Scottish writer (1950–2022)

Brian Whittingham (1950 – 19 January 2022) was a Scottish writer, editor and lecturer on creative writing.

==Early life and career==
Brian Whittingham was born in Glasgow, Scotland in 1950. He lived in a council tenement in Drumchapel until the early 1970s.
Before becoming a full-time writer he worked as a steelworker/draftsman in Glasgow shipbuilding yards close to the Titan Crane. He worked on the squad that built the QE2, launched 1967 and attended a gala dinner on board in 2008 to mark the ship's retirement to become a floating hotel in Palm Jumeirah, Dubai.

==Personal life and death ==
He has two children. He enjoyed the Scottish climate and travel. He was an art fan with a preference for Post impressionists work.

Brian died on 19 January 2022.

==Works==
- Poetry
- Bunnets 'N' Bowlers (A Clydeside Odyssey) (Luath Press)
- Drink The Green Fairy (Luath Press)
- Septimus Pitt & The Grumbleoids (Luath Press, illustrated by Mandy Sinclair)
- Old Man from Brooklyn and The Charing Cross Carpet (Maricat Press)
- Swiss Watches & The Ballroom Dancer (Taranis Books)
- Ergonomic Workstations & Spinning Tea Cans (Taranis Books)
- Industrial Deafness (Crazy Day Press)

- Editorial work
- Making Soup in a storm
- The Dynamics of Balsa
- Bucket of Frogs
- West Coast Literary Magazine

- Plays
- Diamonds in Bedlam
- The Devil's dandruff
- Boo!
- Smugglers and Black Damp

- Performance
- Ballad of the Big Ships - he read his poetry and told stories of his life in the shipyards.

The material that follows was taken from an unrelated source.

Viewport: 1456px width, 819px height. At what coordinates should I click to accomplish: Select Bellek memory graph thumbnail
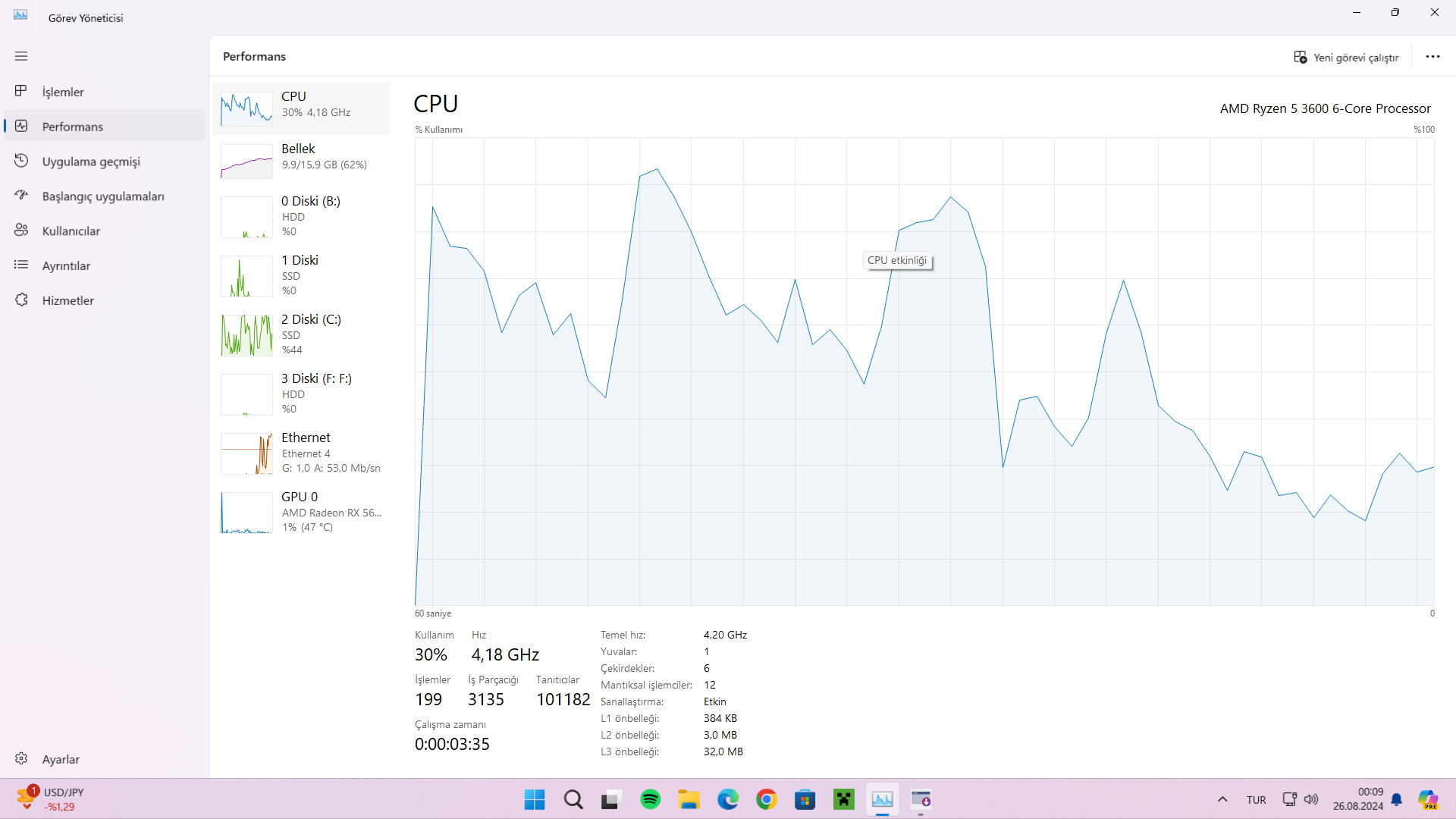click(246, 162)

He recorded Edwin Morgan's poem, "The Loch Ness Monster Song" as a tribute along with other invited poets, to celebrate Edwin's 80th Birthday.

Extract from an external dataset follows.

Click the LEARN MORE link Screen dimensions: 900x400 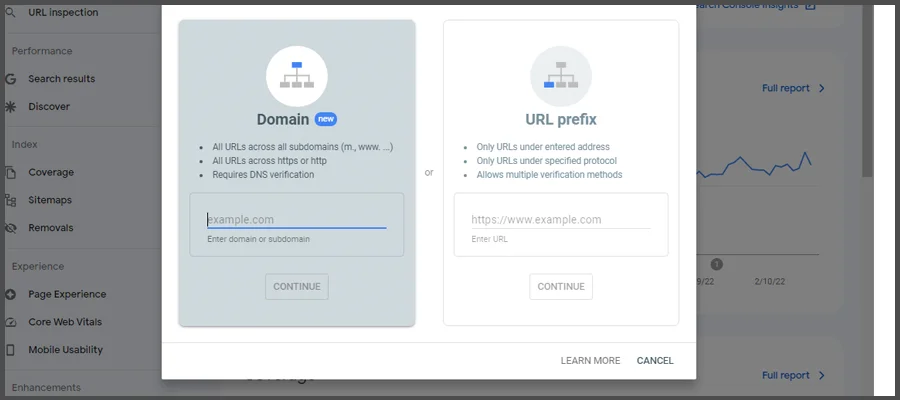[x=590, y=361]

His workshops have consisted of teenagers writing poems in the sand on the Normandy beaches, senior citizens writing their memories whilst sitting in tramcars in Glasgow's Transport Museum, youngsters writing plant poems in Glasgow's Winter Gardens and Hawaiian students writing dialect pieces in Seattle University.

He has worked as Writer in Residence for East Lothian Council. He has enjoyed long term fellowships at Yaddo in Seattle and Robert Louis Stevenson Fellowship at Chevillon Grez in Paris.